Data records
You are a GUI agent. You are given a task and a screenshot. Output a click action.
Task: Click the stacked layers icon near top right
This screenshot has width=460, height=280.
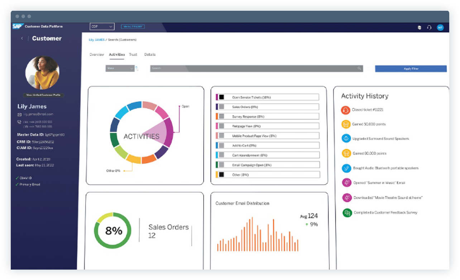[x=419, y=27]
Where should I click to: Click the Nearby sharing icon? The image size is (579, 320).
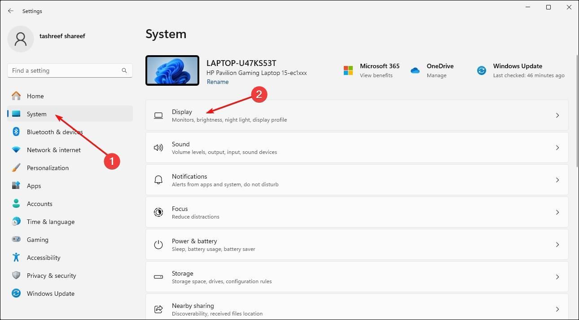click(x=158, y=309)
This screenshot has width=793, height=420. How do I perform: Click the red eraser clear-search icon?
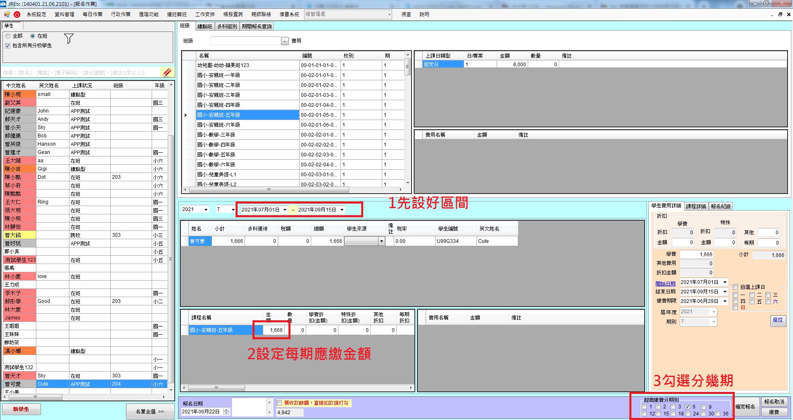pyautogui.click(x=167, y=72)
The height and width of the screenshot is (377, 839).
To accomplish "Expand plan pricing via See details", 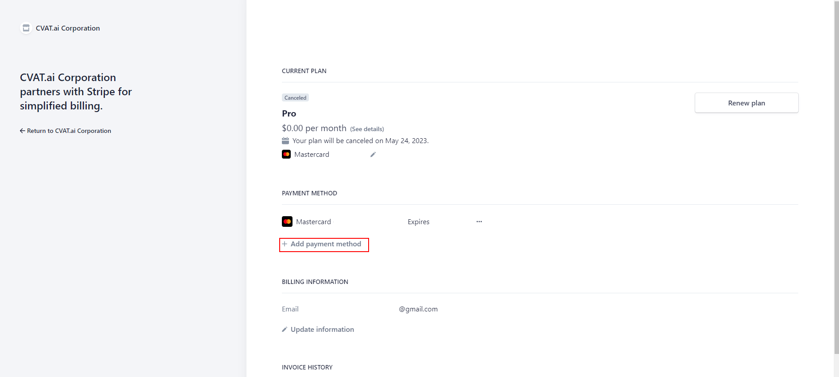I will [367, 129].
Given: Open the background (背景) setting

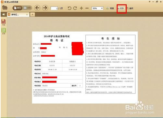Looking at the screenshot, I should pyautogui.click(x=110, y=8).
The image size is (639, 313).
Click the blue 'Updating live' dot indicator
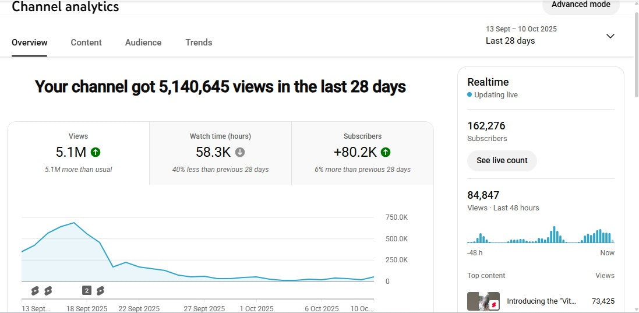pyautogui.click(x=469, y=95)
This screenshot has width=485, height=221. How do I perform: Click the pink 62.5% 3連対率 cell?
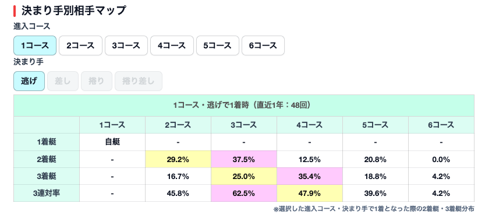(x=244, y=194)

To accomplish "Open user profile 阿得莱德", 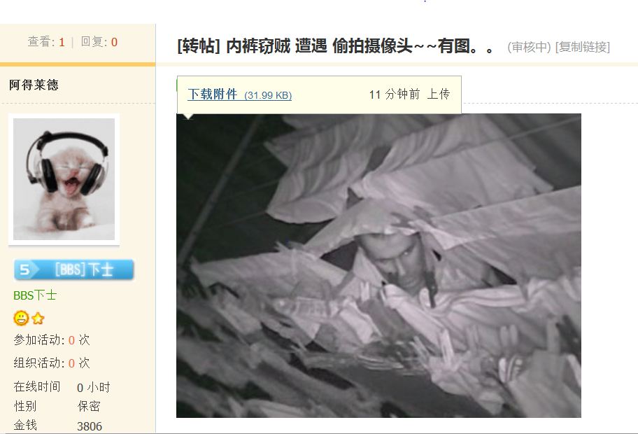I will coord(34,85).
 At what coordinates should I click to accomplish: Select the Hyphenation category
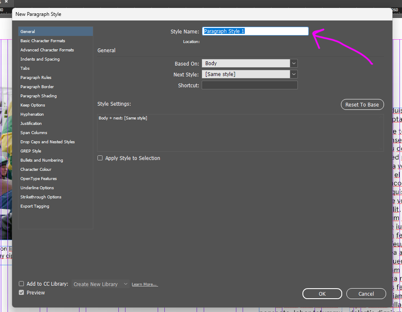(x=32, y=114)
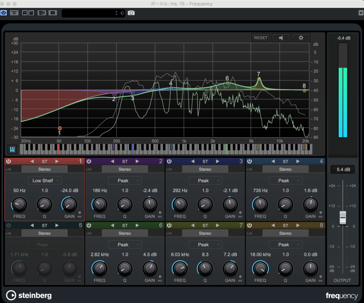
--
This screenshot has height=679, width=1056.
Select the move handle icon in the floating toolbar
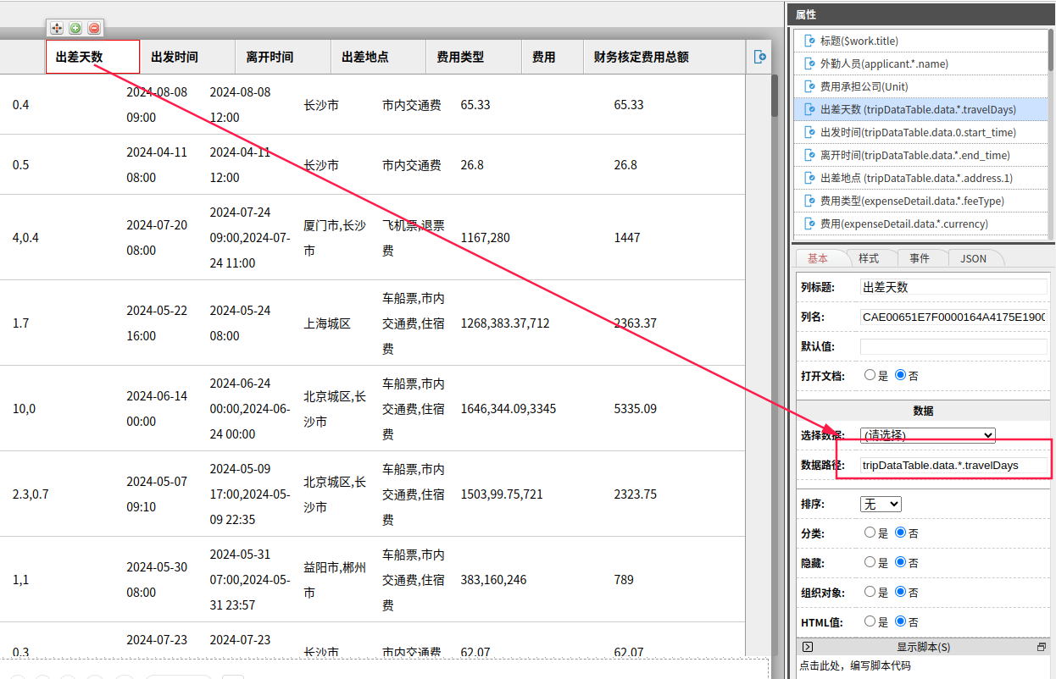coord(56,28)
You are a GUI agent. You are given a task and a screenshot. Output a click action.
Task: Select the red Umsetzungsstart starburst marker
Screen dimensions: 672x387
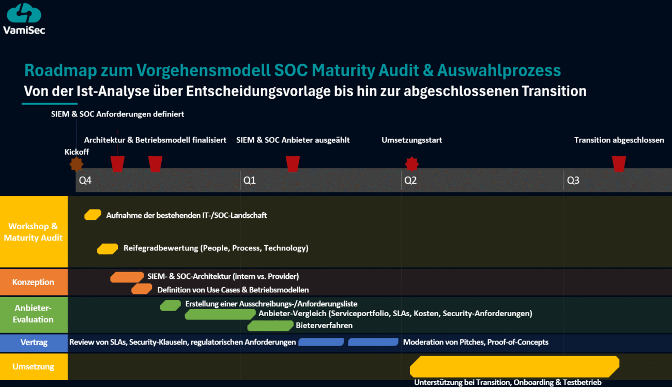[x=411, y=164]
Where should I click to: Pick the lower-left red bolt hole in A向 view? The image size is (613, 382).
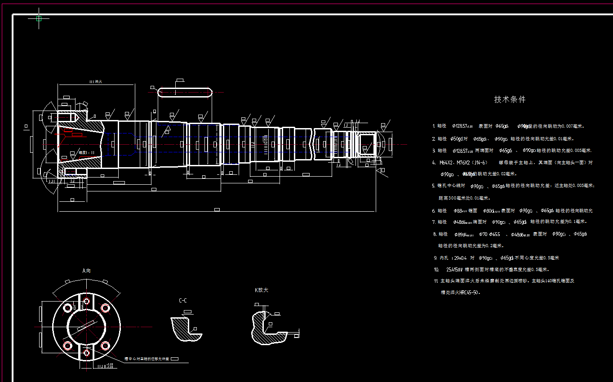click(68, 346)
==
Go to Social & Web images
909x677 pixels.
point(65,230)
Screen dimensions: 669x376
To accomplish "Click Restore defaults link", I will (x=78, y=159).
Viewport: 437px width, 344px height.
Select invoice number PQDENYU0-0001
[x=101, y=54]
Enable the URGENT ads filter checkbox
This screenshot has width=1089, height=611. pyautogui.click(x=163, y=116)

● Stated task:
Copy the rows starting at the line that has "Where should I click to: Pick" and ending with the line that has "click(68, 346)", substituting "lower-right" for "lower-left" and changing nothing else. Leave the pictures out of your copy.

● Finished answer:
Where should I click to: Pick the lower-right red bolt hole in A向 view? The image size is (613, 382).
click(68, 346)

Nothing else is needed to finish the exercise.